Short-termism

Nowadays businesses here seem beset by short-termism, focusing their attention on immediate occurrences. That certainly does not include the high-speed traders who hold their speculative positions frequently for not more than a few seconds.

Companies’ regular briefings state that one should consider the long-term outlook for their companies. That would benefit investors rather than the traders who hold company shares for some unspecified interval.

Business has persuaded governments to favour long-term holders of shares. Thus in the United States to qualify for capital gains exemption a security must be held for at least six months. In France there are plans underway to give extra voting rights to long-term holders and the European Commission is considering a similar plan.

The Supreme Court of the State of Delaware ruled that the real owners of a corporation are those who have been shareholders for some period.

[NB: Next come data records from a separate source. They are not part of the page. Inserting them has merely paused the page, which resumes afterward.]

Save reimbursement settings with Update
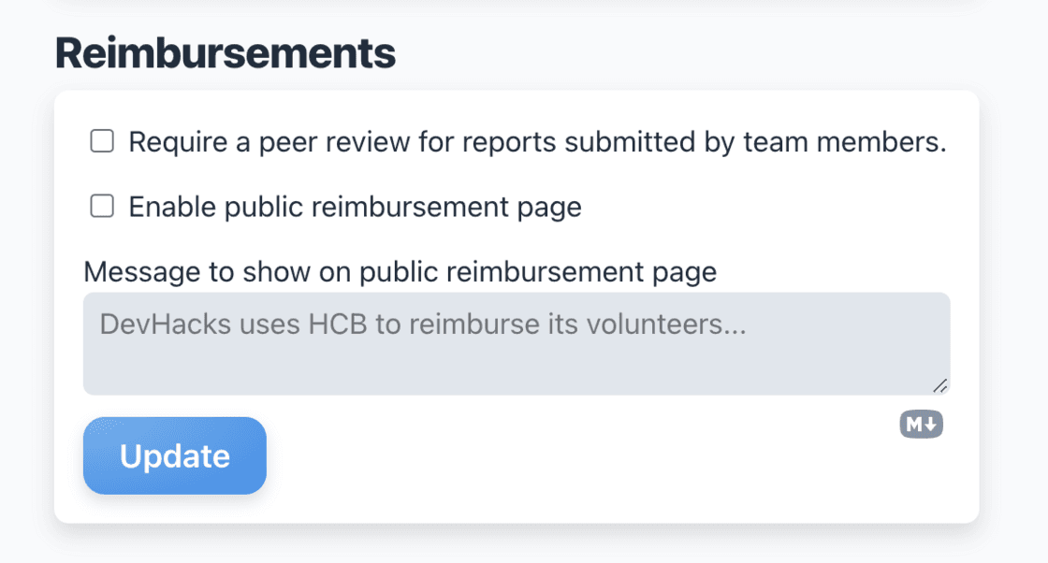This screenshot has width=1048, height=563. click(x=175, y=455)
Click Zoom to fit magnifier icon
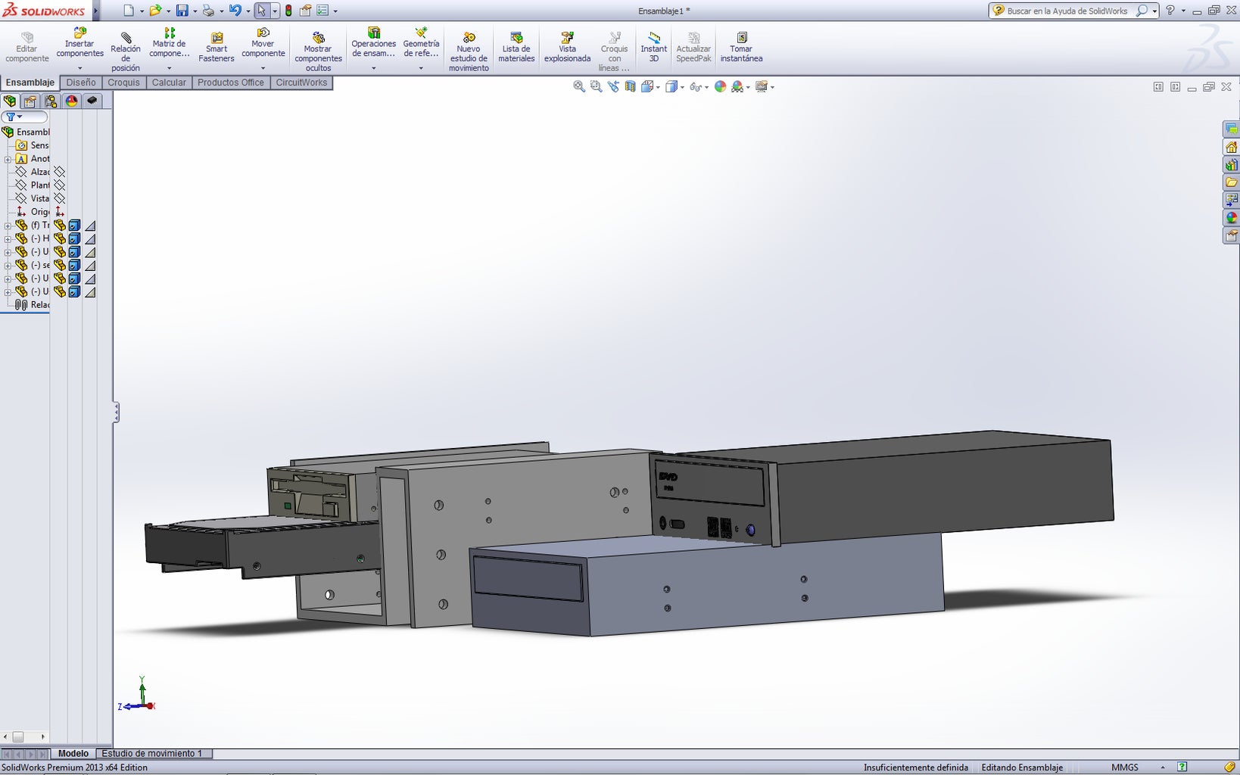 click(579, 87)
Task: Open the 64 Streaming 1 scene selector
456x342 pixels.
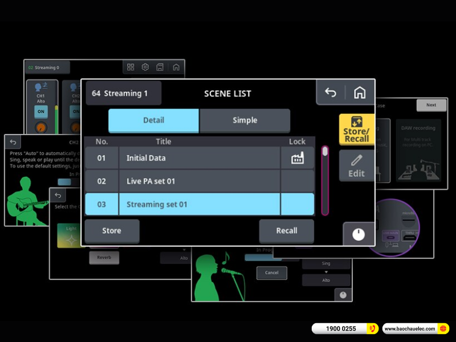Action: tap(124, 93)
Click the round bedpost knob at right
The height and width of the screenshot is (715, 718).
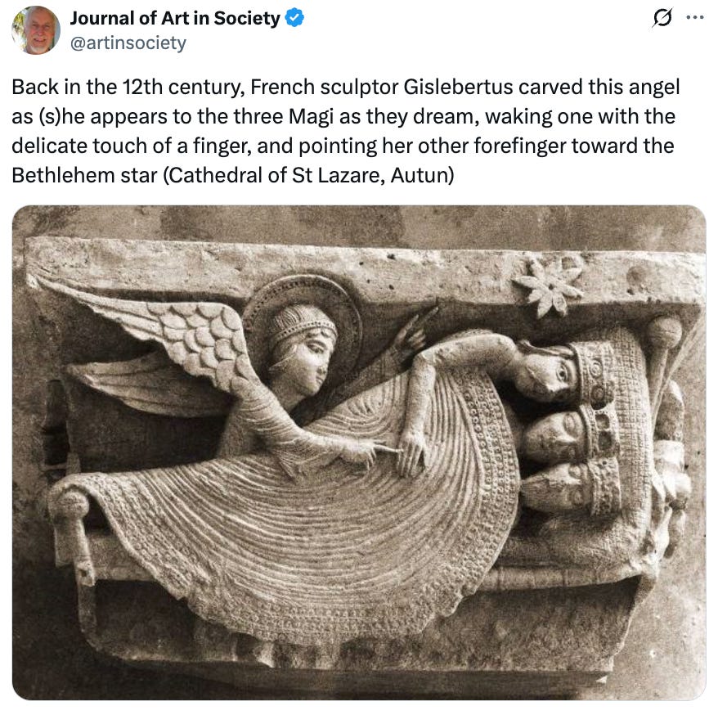point(664,332)
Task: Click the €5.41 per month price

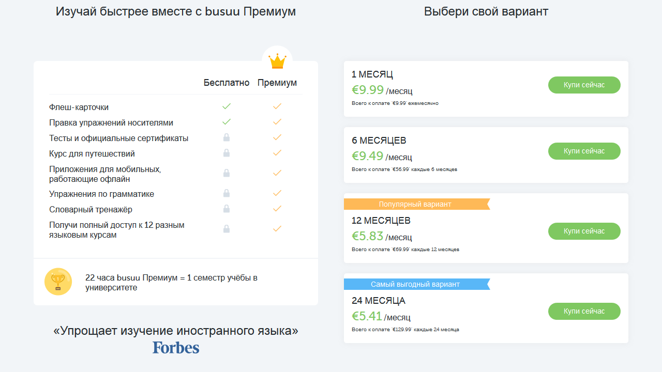Action: (368, 316)
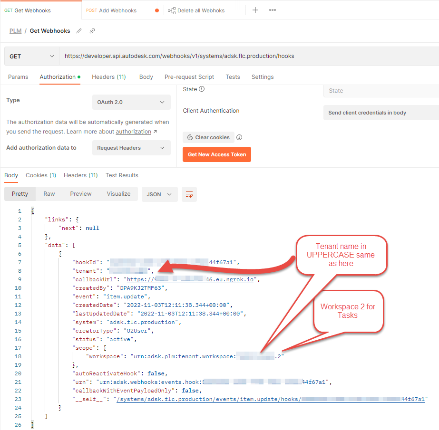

Also, some shareholders have suggested that corporations no longer issue quarterly statements of earnings as that tends to focus only on the immediate outlook. To implement that idea many companies have turned themselves into private companies so that interim earnings no longer are required.

It is understandable to hold those views. In the 2007-8 recession, shares frequently were dumped because the immediate outlook was so bleak. The great success of German shareholders reinforced that view as the stock market over the past several years has performed remarkably well. As history shows, those who were able to ride out the business recessions of the post-war decades outperformed those who sold their investments and tried to replace them at a satisfactory price. Even those who underwent the trauma of the Great Depression of 1929 over the next 10 to 15 years performed the best by holding on to their stocks.

Still, there is the example of Japan where for more than a decade that stock market has been in a deep slump.

Two authors, Jim Collins and Jerry Porras, wrote a book Built to Last, and argued that companies that relied on research and training, and long-term objectives, far surpassed other companies who pursue a different path.

Furthermore, while long-term investors in Canadian Pacific or CN Rail have seen their investments multiplied many times, as is the case with our charted banks, many mining companies’ shares have at best been treading water or closed down entirely, like Kerr Addison.

Many companies repurchase their own shares when they look inexpensive, but so often the timing is poor and those decisions prove to be incorrect. In general, however, while it is not always the right choice, the longer term is by far the best course to pursue.